- _Rumusan Soal A_
Menurut kutipan sumber, lewat program apa Mohammad Isnaini mengemban tugas sebagai guru?
- _Rumusan Soal B_
Salin bagian kutipan sumber yang dimulai dari "Minggu lalu, saya" dan berakhir pada "warteg, dan sebagainya.", tanpa mengubah satu huruf pun.

- _Kutipan Sumber_
■ ■ ■ ■ ■ ■ ■
Beberapa hari terakhir, media ramai memberitakan mengenai kepergian seorang seleb yang juga komedian, olga syahputra. Beberapa orang teman menilai berita menenai kepergian olga ini overreacted, padahal ada kepergian lain yang sama menyedihkan di hari yang sama seperti Mohammad Isnaini yang berpulang saat mengemban tugas sebagai guru melalui program SM3T.
Saya sendiri sudah terbiasa dengan media Indonesia yang memiliki kecenderungan untuk "latah" seperti ini. Saya jadi ingat, ketika olga sedang mengalami "masa jaya" dimana dalam sehari ia bisa muncul di lebih dari 4 acara di stasiun tv yang berbeda-beda. Humor yang ditampilkan olga kadang bukan menjadi selera saya, namun kemunculannya yang terus-menerus membuat saya cukup familier. Saya bahkan ingat pernah bertanya di ruang keluarga "buset, kenapa ya olga bisa tenar parah. Lucu juga banyak yang lebih lucu, cablak juga banyak yang kayak gitu."
Minggu lalu, saya menonton tayangan yang dipandu ruben onsu, sahabat dekat olga. Ruben bercerita bagaimana mereka dulunya berjuang untuk bisa terkenal di dunia hiburan. Saat mereka masih susah, tidak punya uang apalagi mobil mewah seperti sekarang. Susah yang bener-bener susah, tinggal di rusun murah, latihan untuk siap masuk ke dunia entertain, makan di warteg, dan sebagainya.
■ ■ ■ ■ ■ ■ ■
- _Cuplikan Butir_
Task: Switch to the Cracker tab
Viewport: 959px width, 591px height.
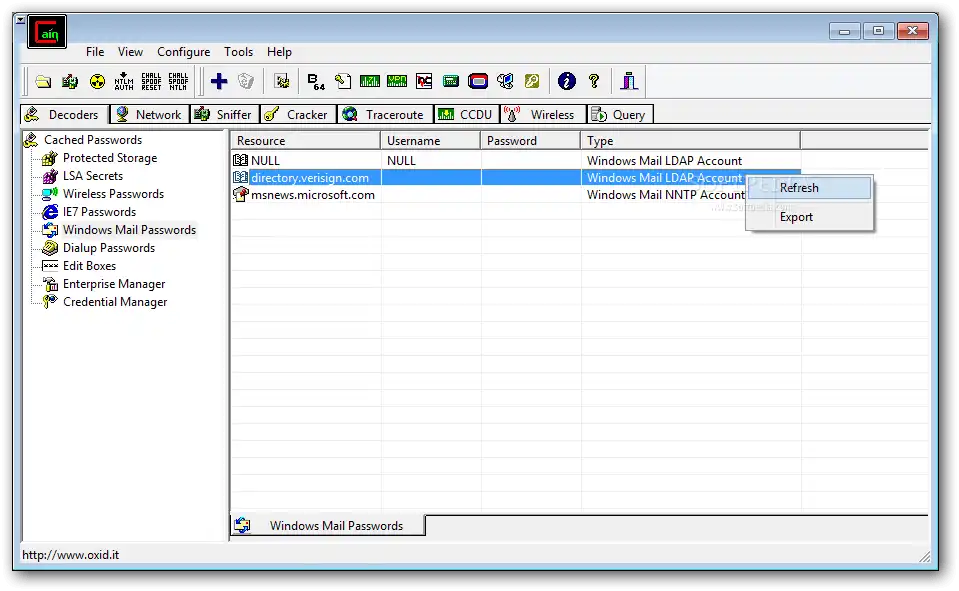Action: pyautogui.click(x=297, y=114)
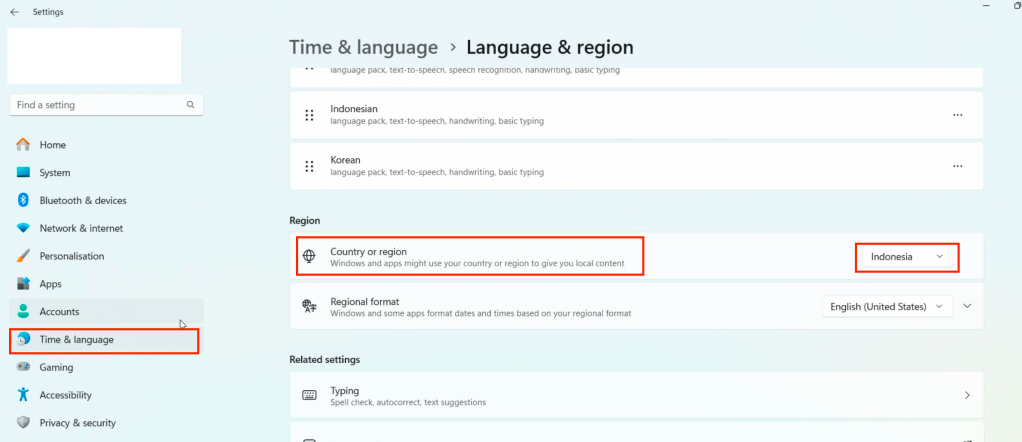The image size is (1022, 442).
Task: Click the drag handle beside Korean
Action: [x=310, y=166]
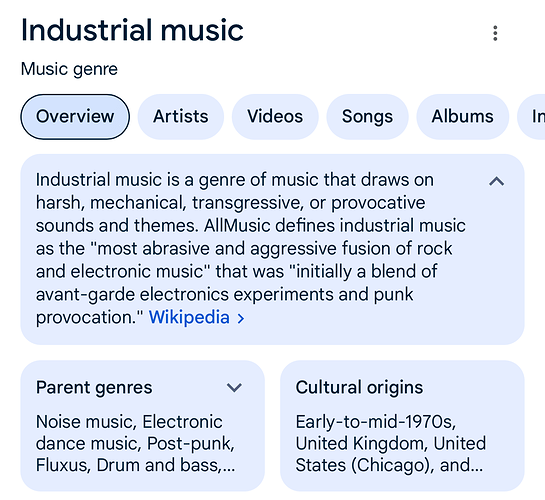Click the Early-to-mid-1970s origins text

pyautogui.click(x=391, y=443)
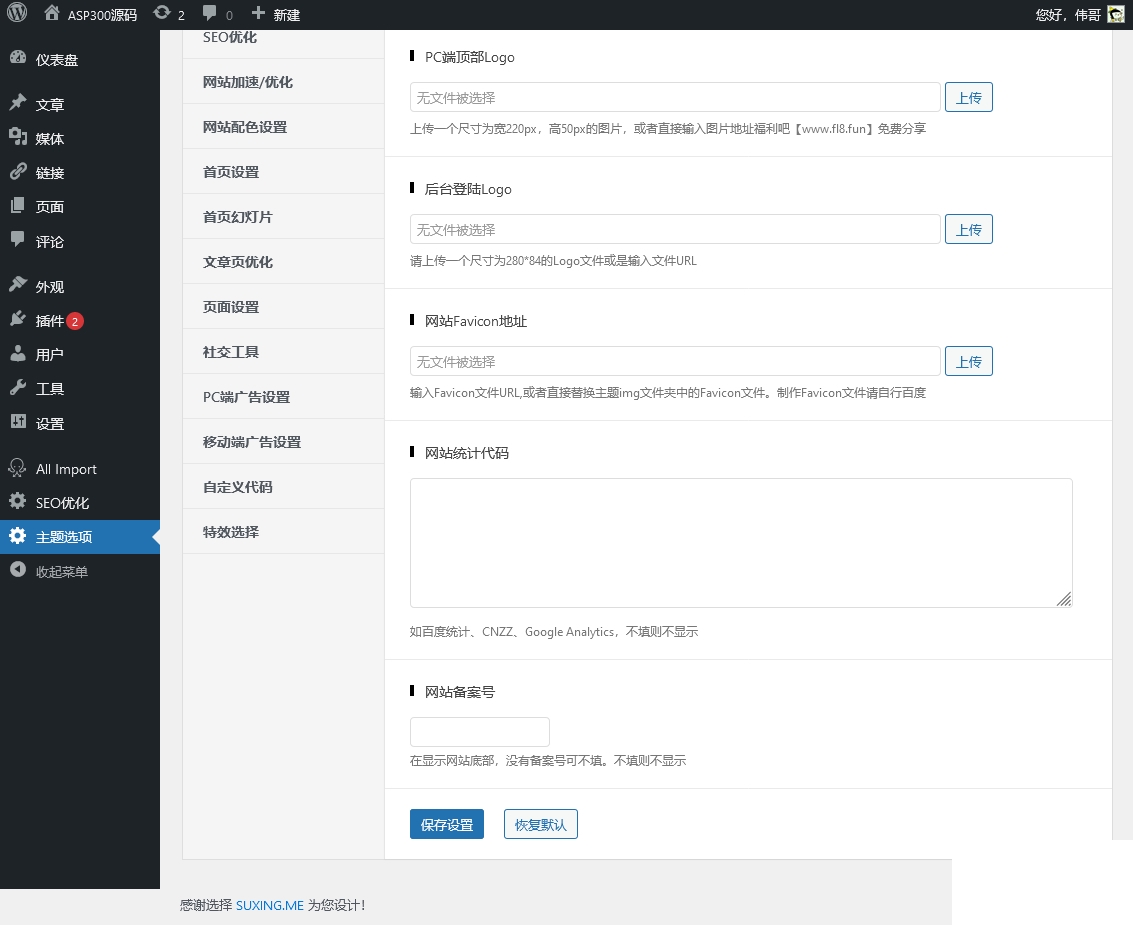1133x925 pixels.
Task: Go to the 外观 appearance menu
Action: click(50, 287)
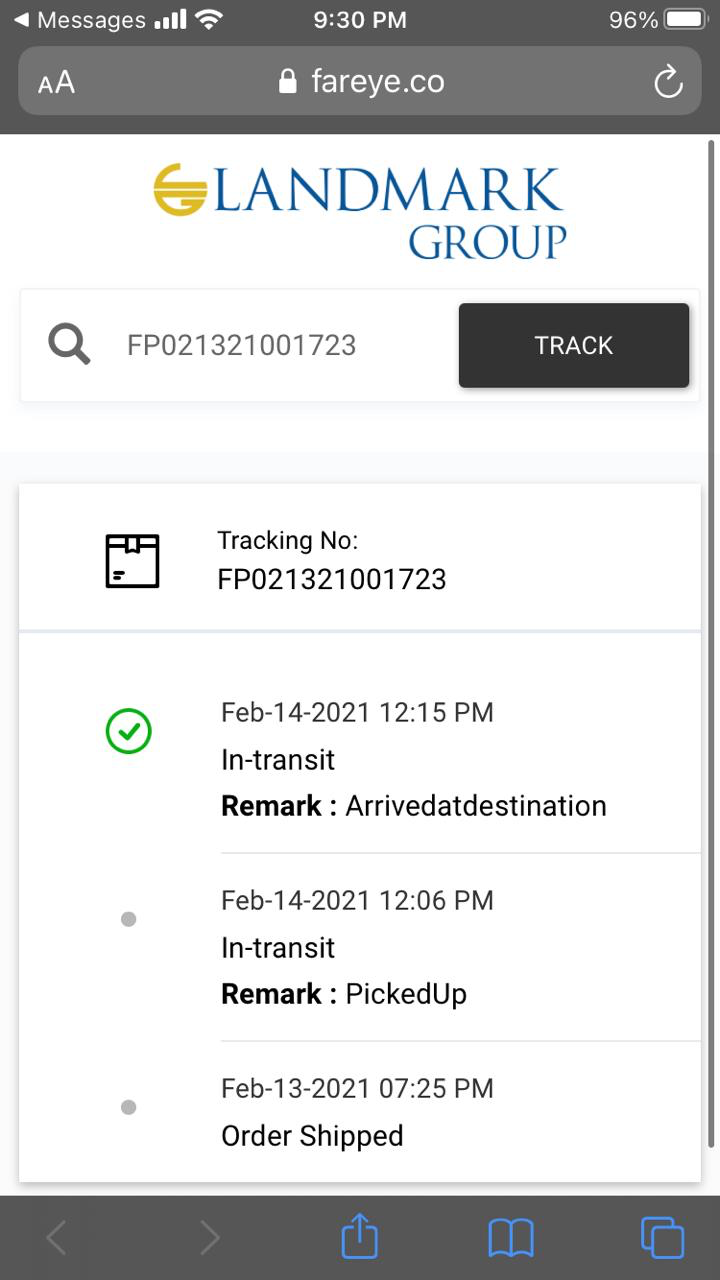Click the page scrollbar on right edge

point(711,640)
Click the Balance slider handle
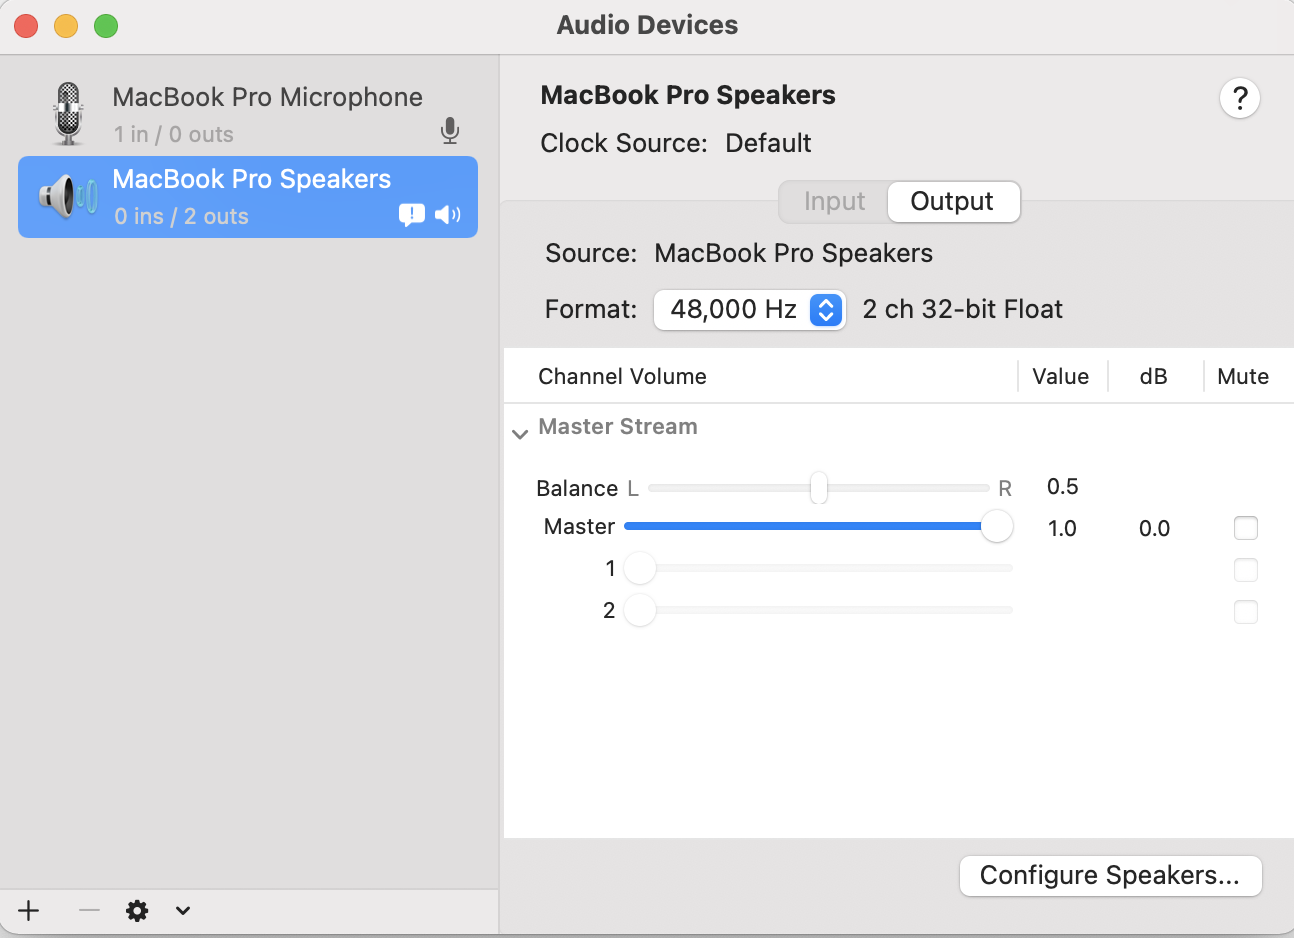 [x=819, y=488]
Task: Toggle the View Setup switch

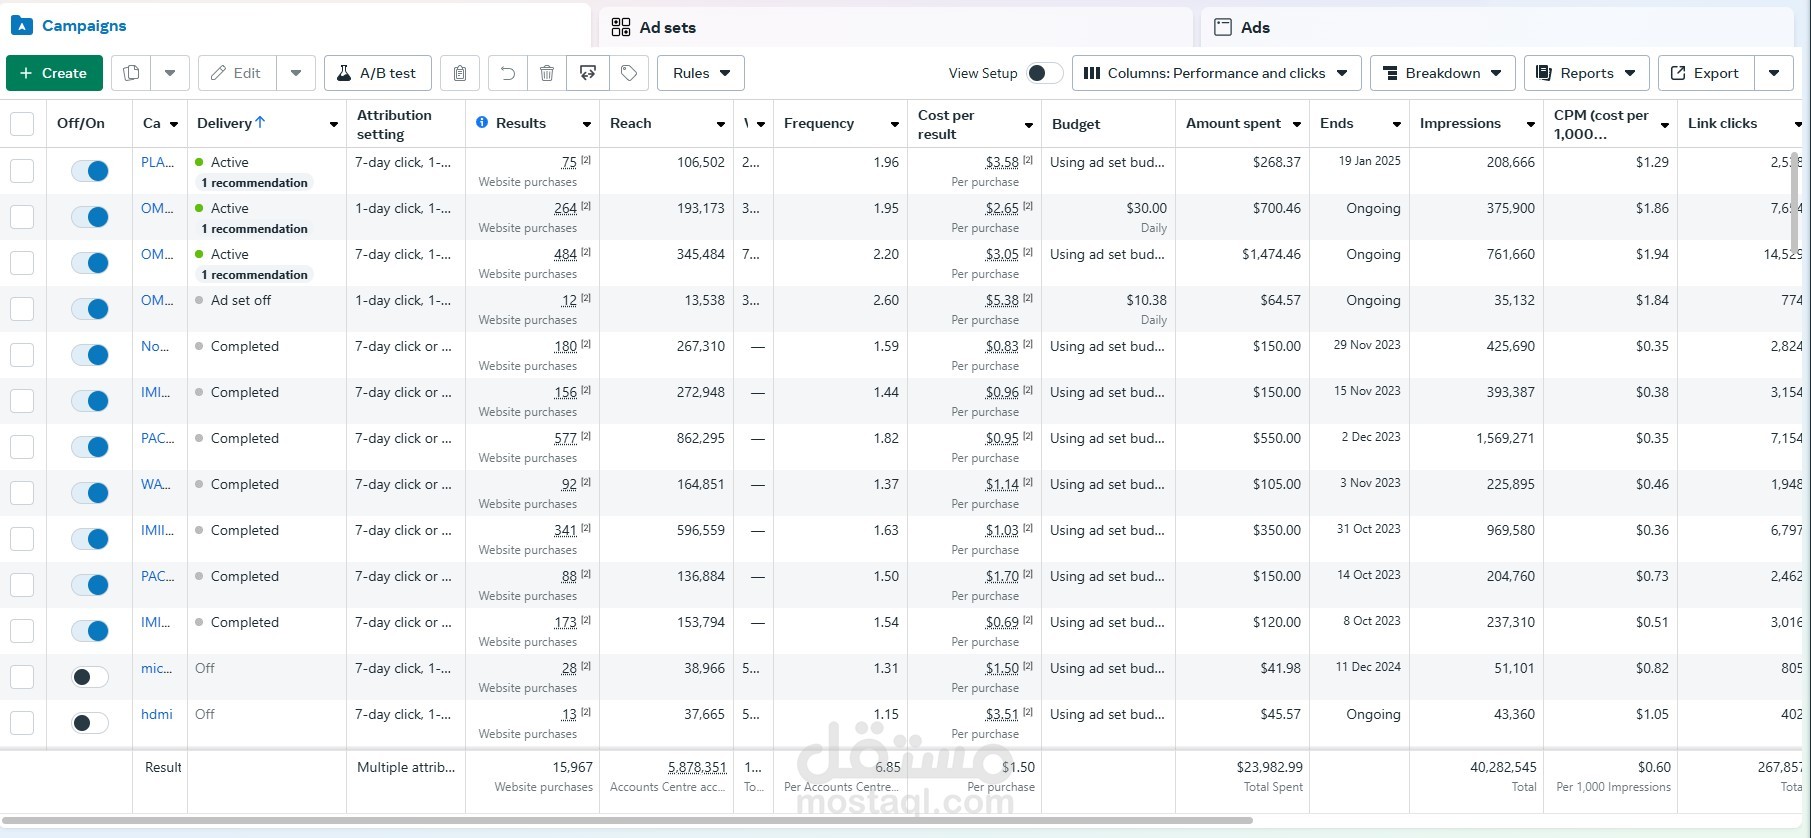Action: coord(1044,73)
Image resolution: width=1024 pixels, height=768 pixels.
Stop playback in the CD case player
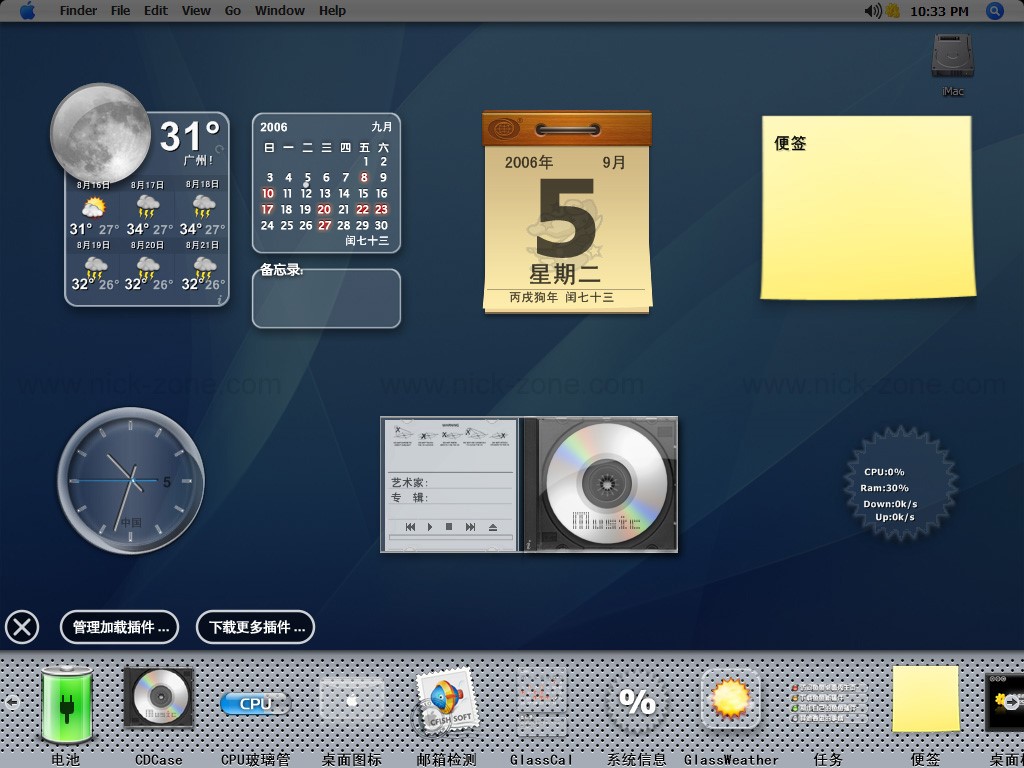pyautogui.click(x=449, y=527)
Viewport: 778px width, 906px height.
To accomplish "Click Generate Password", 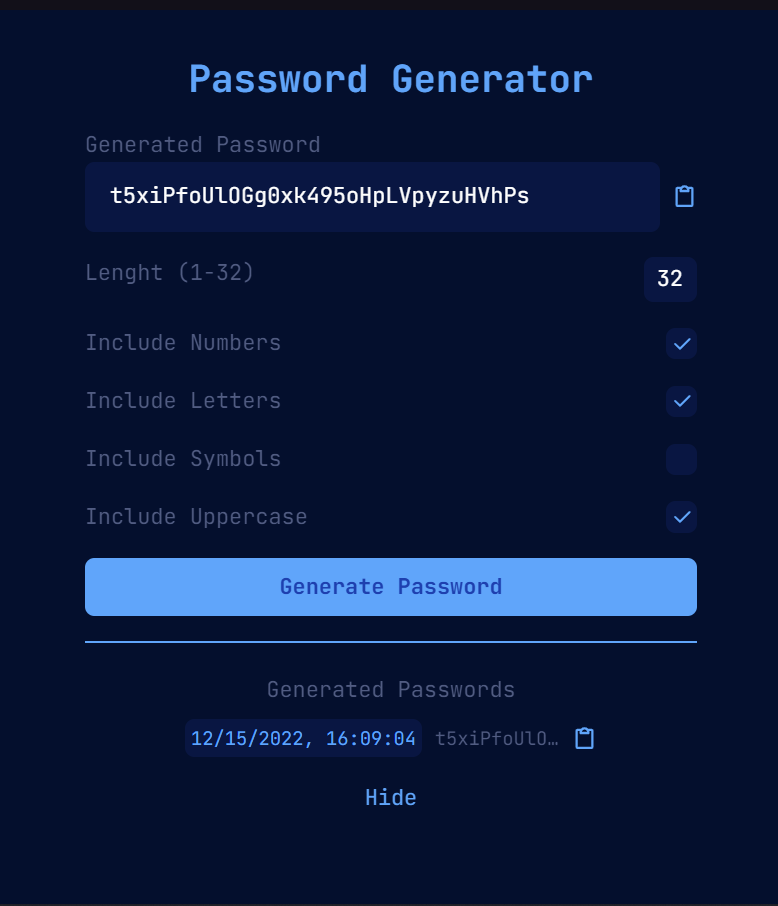I will [390, 587].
■ ■ ■ ■ ■ ■ ■
- _Jawaban Tugas A_
Program SM3T.

- _Jawaban Tugas B_
Minggu lalu, saya menonton tayangan yang dipandu ruben onsu, sahabat dekat olga. Ruben bercerita bagaimana mereka dulunya berjuang untuk bisa terkenal di dunia hiburan. Saat mereka masih susah, tidak punya uang apalagi mobil mewah seperti sekarang. Susah yang bener-bener susah, tinggal di rusun murah, latihan untuk siap masuk ke dunia entertain, makan di warteg, dan sebagainya.